Stoke City's German centre-back Robert Huth is known for his no-nonsense physical approach to defending. He can be expected to shore up a vulnerable defence in which Sotirios Kyrgiakos has failed to find his feet.
Given that the Potters paid Middlesbrough £5 million for the tall defender, Liverpool will need to offer his club a decent return on their investment.
Value: £7 million
Spurs manager Harry Redknapp is resigned to losing talisman club captain and record Irish goalscorer Robbie Keane next month, but is talking up his worth in a bid to garner enough money for any move to strengthen his squad in other positions.
''He is a boy who has played all of his career...and would still grace most Premier League clubs,'' Redknapp added.
Now 30 years old and at his seventh club, Keane will need to consider the long-term implications of any move, but he did prove in his spell with Celtic last year that he still has the skill to fire a team to success. His confident and lively character is a valuable quality.
Value: £8 million
This is one of the most popular stories circulating the British press.
However, there is bad blood between the two clubs following Tottenham's announcement that they have also submitted a bid to occupy the new Olympic Stadium after 2012, despite its location in the east of London, West Ham's traditional stomping ground.

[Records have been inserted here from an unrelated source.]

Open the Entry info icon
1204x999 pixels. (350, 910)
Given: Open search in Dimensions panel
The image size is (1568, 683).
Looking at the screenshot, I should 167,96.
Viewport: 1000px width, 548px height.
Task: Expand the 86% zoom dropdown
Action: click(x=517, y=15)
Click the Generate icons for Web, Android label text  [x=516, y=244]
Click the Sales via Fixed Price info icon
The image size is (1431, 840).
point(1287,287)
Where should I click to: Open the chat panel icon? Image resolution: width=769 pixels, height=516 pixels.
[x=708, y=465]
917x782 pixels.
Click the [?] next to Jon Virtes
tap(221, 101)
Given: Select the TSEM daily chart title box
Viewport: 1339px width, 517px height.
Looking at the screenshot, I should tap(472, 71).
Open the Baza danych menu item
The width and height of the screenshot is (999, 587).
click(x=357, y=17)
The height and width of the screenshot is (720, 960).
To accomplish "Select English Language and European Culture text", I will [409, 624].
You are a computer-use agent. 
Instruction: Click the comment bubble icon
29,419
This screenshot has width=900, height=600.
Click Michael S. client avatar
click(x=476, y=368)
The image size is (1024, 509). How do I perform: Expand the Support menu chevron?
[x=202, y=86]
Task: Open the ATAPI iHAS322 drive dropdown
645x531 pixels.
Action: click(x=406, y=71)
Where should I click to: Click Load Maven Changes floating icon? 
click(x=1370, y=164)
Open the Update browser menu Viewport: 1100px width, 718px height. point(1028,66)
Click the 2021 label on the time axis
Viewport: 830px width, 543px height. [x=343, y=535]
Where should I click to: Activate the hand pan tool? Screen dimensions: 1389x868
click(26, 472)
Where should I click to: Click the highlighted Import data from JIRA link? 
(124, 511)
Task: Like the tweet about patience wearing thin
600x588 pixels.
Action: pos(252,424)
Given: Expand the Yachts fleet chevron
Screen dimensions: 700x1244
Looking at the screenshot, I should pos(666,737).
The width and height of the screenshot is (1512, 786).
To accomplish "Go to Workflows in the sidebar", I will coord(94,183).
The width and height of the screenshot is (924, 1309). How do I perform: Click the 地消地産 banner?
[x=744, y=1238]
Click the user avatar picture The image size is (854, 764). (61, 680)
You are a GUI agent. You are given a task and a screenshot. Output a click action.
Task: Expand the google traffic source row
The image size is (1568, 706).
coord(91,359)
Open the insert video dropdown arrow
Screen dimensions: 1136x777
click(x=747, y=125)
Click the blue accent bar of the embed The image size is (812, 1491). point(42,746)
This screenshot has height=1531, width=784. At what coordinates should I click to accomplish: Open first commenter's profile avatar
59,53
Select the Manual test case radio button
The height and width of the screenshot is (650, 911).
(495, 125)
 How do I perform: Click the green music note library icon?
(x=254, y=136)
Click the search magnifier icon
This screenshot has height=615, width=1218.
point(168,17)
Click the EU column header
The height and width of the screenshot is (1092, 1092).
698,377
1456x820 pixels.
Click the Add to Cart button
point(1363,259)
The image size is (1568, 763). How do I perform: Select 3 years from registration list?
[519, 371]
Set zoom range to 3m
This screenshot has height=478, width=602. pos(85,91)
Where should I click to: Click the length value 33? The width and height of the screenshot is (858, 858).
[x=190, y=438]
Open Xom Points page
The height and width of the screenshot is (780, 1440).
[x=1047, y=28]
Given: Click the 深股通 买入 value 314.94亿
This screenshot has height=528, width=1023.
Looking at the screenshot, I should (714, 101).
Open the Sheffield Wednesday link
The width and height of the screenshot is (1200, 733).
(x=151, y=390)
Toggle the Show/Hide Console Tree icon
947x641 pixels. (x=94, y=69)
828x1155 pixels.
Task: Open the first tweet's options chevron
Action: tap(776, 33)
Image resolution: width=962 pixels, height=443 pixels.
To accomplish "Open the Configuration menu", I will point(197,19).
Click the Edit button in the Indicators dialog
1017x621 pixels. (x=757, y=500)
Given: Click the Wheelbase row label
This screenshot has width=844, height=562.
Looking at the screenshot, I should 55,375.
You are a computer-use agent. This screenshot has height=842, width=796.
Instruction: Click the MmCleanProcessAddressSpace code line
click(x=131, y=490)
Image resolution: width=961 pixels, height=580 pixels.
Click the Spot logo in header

And Hammers boss Avram Grant has reiterated Parker's crucial role to the team remaining in the Premier League.
Although Spurs have a clear need for a battling midfielder who can break up the play and get up opponents' noses, they may need to look elsewhere. Club chairman Daniel Levy is unlikely to meet West Ham's financial demands and it is also questionable whether the Englishman would actually improve a team that is already a dark horse for the league title.
Value: £12 million
Former Irish striker John Aldridge is a legend at Anfield, having scored 63 goals in 104 appearances and led the team to an F.A. Cup trophy and the First Division title.
Now he has called for the club to sign another burly striker who is quickly becoming an icon on the other side of Britain, Geordie Andy Carroll. His sparkling form has led to an international call-up at the tender age of 21.
With just the perennially injured Spaniard Fernando Torres as the club's only good forward, the club must focus on recruiting a player with presence and an eye for goal.
Carroll is already a good player and has the potential to form a brilliant partnership with Wayne Rooney up front for England. The fact that he has huge resale potential is another bonus in case the move does not quite work out.
However, Newcastle owner Mike Ashley would be signing his own death note if he even contemplated any deal offered by the Reds.
Value: £15 million
Last week, Lille's Belgian midfield sensation Eden Hazard stated that he is now ready to move to a bigger football club, having rejected the opportunity to move abroad last year.
Arsenal manager Arsene Wenger will be encouraged that the 19 year-old suggested that he would carefully consider any proposal from the Londoners, pointing to the club's record in nurturing young talent into superstars by giving them more playing time.
Although his record in French football of one goal every eight games does not suggest he is particularly potent, statistics do not explain the full story. Hazard, recently compared to Lionel Messi, has skill and speed in abundance and is still very young.
Although he would be a fantastic addition for any club, would Arsenal be prepared to part with a large amount of money to buy another attacking midfielder given that they already have Andriy Arshavin, Samir Nasri and Theo Walcott on the books?